» **Activity 1**
From the forum thread on strings as classes, extract the text between "sequence<T> s;" and "Strings as Classes?", inclusive.
» **Activity 2**
In the forum thread on strings as classes, what three places could each new access request start walking from?

» **Source passage**
+++
But don't you understand that if this tool did exist, and the language had a standard notation for time/space-complexity, I could simply write:

sequence<T> s;
/* fill sequence */
sort(s);

And the compiler (in cooperation with this 'tool') could automatically find the most effective combination of data-structure and algorithm. The code would be more readable and efficient.

-- 
Michiel

August 27, 2008

Re: Why Strings as Classes?

Posted by Dee Girl
in reply to Michiel Helvensteijn

Dee Girl

Posted in reply to Michiel Helvensteijn

Michiel Helvensteijn Wrote:

> Dee Girl wrote:
> 
> >> What if you maintain a linked list of small arrays? Say each node in the
> >> list contains around log(n) of the elements in the entire list. Wouldn't
> >> that bring random access down to O(log n)? Of course, this would also
> >> bring insertions up to O(log n).
> >> 
> >> And what if you save an index/pointer pair after each access. Then with
> >> each new access request, you can choose from three locations to start
> >> walking: * The start of the list.
> >> * The end of the list.
> >> * The last access-point of the list.
> >> 
> >> In a lot of practical cases a new access is close to the last access. Of course, the general case would still be O(n).
> > 
> > Michiel-san, this is new data structure very different from list! If I want list I never use this structure. It is like joking. Because when you write this you agree that list is not vector.
+++
» **Supplied data**

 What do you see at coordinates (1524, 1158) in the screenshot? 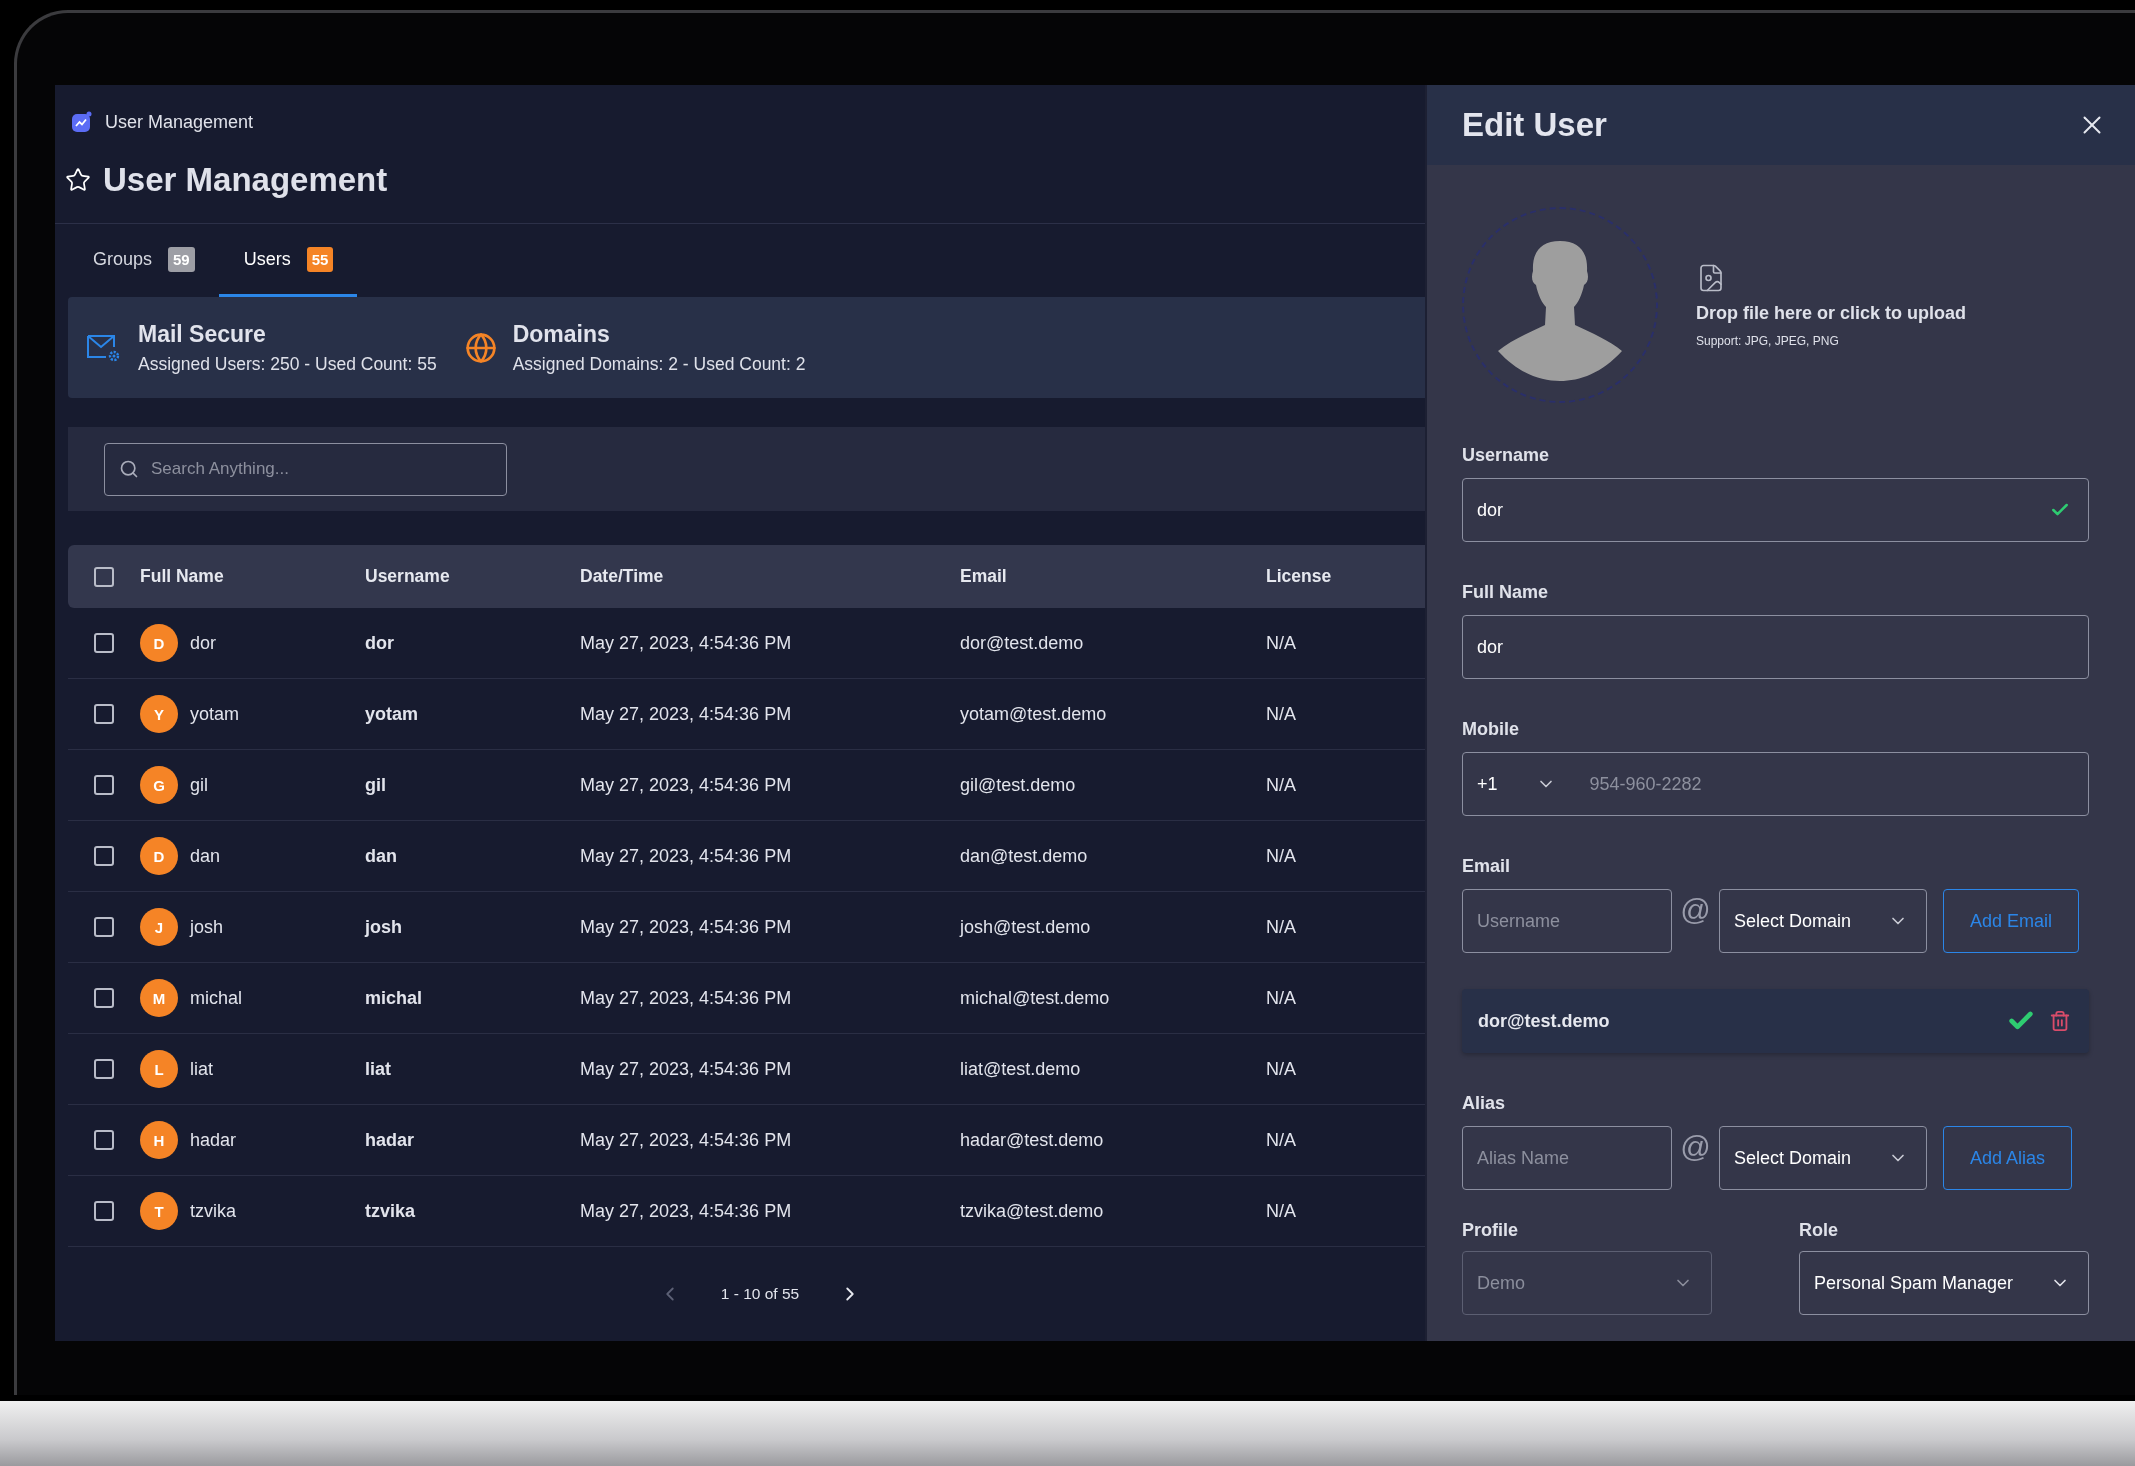
I see `placeholder-text: Alias Name` at bounding box center [1524, 1158].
+++
» **Written solution 1**
sequence<T> s;
/* fill sequence */
sort(s);

And the compiler (in cooperation with this 'tool') could automatically find the most effective combination of data-structure and algorithm. The code would be more readable and efficient.

-- 
Michiel

August 27, 2008

Re: Why Strings as Classes?

» **Written solution 2**
The start of the list, the end of the list, or the last access-point of the list.